In CMOS devices, the NBTI-induced threshold voltage shift will occur over a period of months or years, depending on the operating conditions of the device. For instance, the heat created when a microprocessor operates at 100°C creates stress that can shift the threshold voltage over time. NBTI is most problematic for high-performance or high-reliability devices, and analog/mixed-signal devices are more susceptible than digital devices. By identifying NBTI-threatened designs, IDMs, foundries and fabless companies can reduce costly chip respins and potentially millions of dollars invested in masks and low-yielding first silicon.

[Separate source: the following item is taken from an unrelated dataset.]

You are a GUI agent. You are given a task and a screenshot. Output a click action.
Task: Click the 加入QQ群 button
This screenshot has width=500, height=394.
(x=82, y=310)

Bias temperature stress under constant voltage (DC) causes the generation of interface traps (N_IT) between the gate oxide and silicon substrate, which translate to device threshold voltage (V_t) shift and loss of drive current (I_on). The NBTI effect is more severe for PMOS FETs than NMOS FETs due to the presence of holes in the PMOS inversion layer that are known to interact with the oxide states.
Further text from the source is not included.